====== Provided passage

[Date Prev][Date Next] [Thread Prev][Thread Next] [Date Index] [Thread Index]

Re: Problems with a PDF



Hello Jean-Philippe,

The explanation is that it's a two-column document, i.e. from the
geometrical order, numbers 4 and 5 are really on top of 1 and 2ff.

Using

pdftotext -layout file.pdf

keeps the document layout intact, so you can see the first column on the
left side followed by a second column on the right side, the pages are
meant to be read from top down on the left, followed by top down on the
right, which is indeed confusing, but at least the text order doesn't
get messed up in the text representation when the -layout option is present.

In order to fix this, i.e. create single-column text, you would need to
copy&paste the document column-wise, page by page, which is probably not
supported by evince. tesseract can do a column-wise OCR on a scanned
document, but converting the file to a picture and then running OCR on
it will probably introduce even more errors.

============

**Stated problem a**
Please duplicate the entries from the line containing "Open the user avatar menu" down to the end of the entries, leaving out the pictures.

====== Source data

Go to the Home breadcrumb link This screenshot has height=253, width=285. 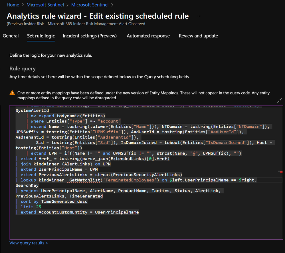13,5
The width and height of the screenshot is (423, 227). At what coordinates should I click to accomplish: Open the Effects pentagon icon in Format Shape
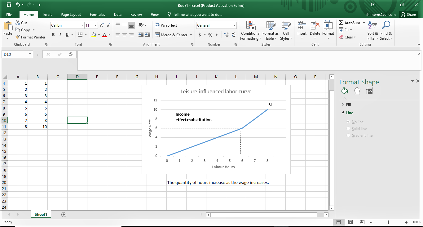(357, 91)
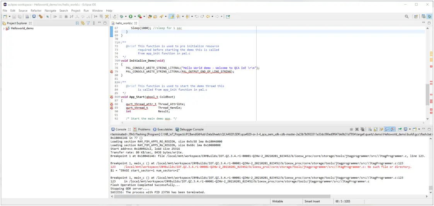Screen dimensions: 434x206
Task: Click the Debug bug icon in toolbar
Action: [121, 17]
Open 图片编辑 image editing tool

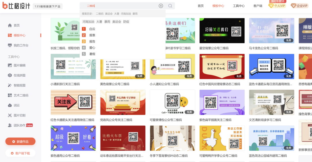click(19, 65)
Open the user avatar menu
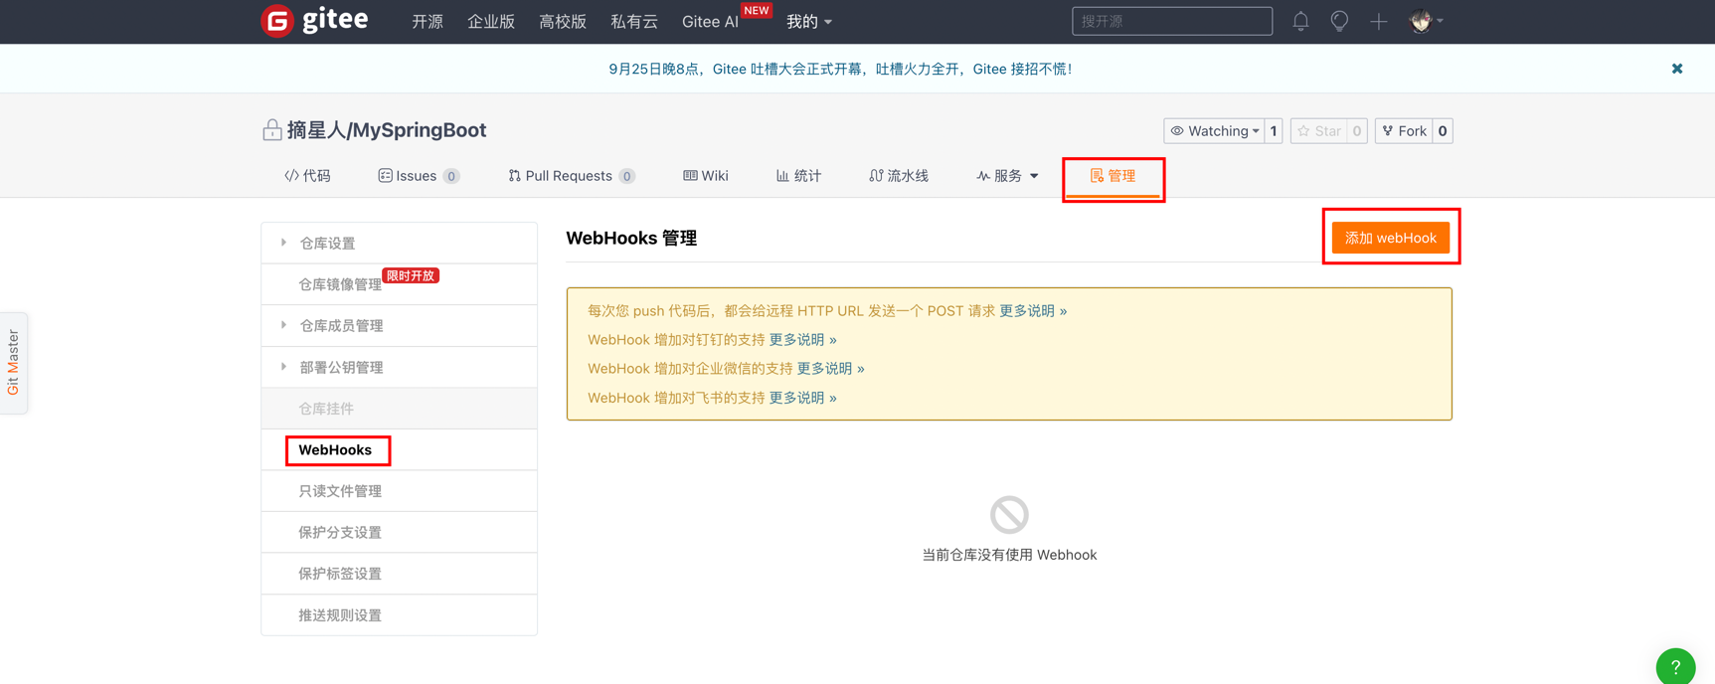Image resolution: width=1715 pixels, height=684 pixels. pyautogui.click(x=1426, y=21)
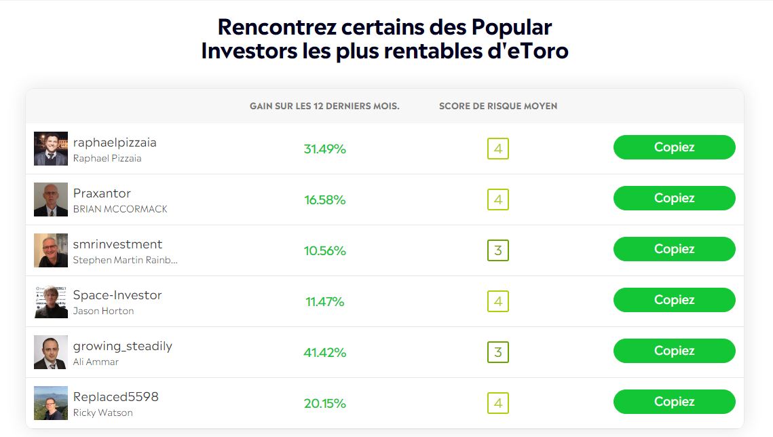Click Copiez button for Praxantor

[674, 198]
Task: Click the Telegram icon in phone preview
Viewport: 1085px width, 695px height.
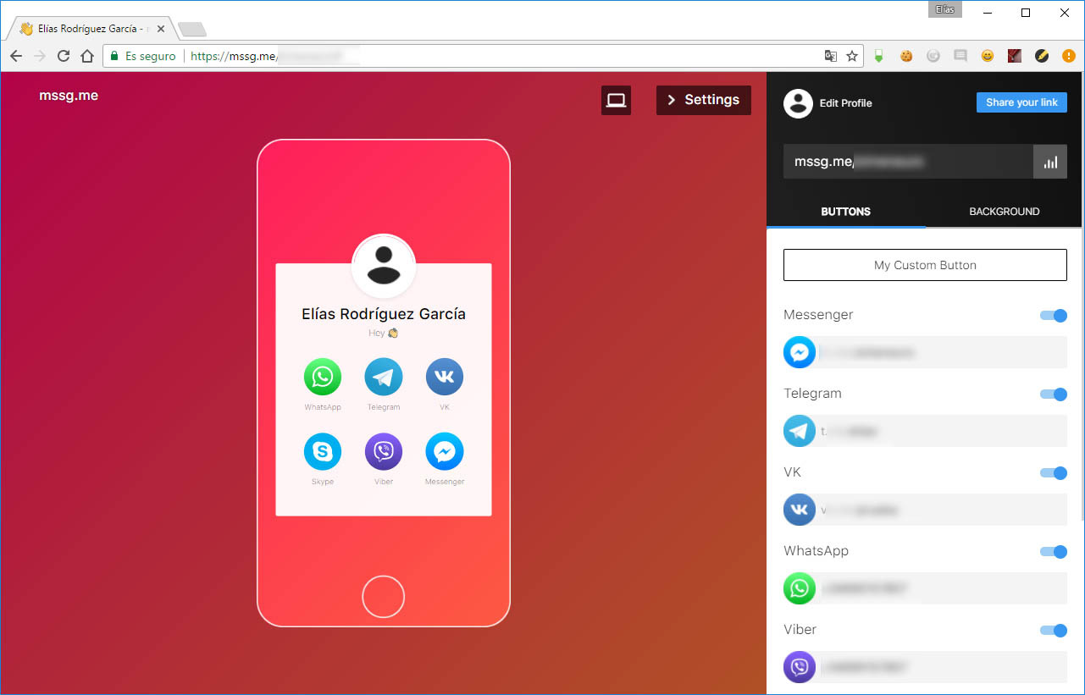Action: pyautogui.click(x=384, y=377)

============

**Stated problem b**
Answer these questions about the reply on problems with a PDF, one per line:
(i) Which numbers are really on top of 1 and 2ff?
(ii) What command keeps the document layout intact?
(iii) Which tool can do a column-wise OCR on a scanned document?

**Finished answer a**
Open the user avatar menu
Image resolution: width=1715 pixels, height=684 pixels. pyautogui.click(x=1426, y=21)
Click Copiez button for Praxantor

[674, 198]
Task: Click the Telegram icon in phone preview
Viewport: 1085px width, 695px height.
Action: pyautogui.click(x=384, y=377)

**Finished answer b**
(i) Numbers 4 and 5
(ii) pdftotext -layout file.pdf
(iii) tesseract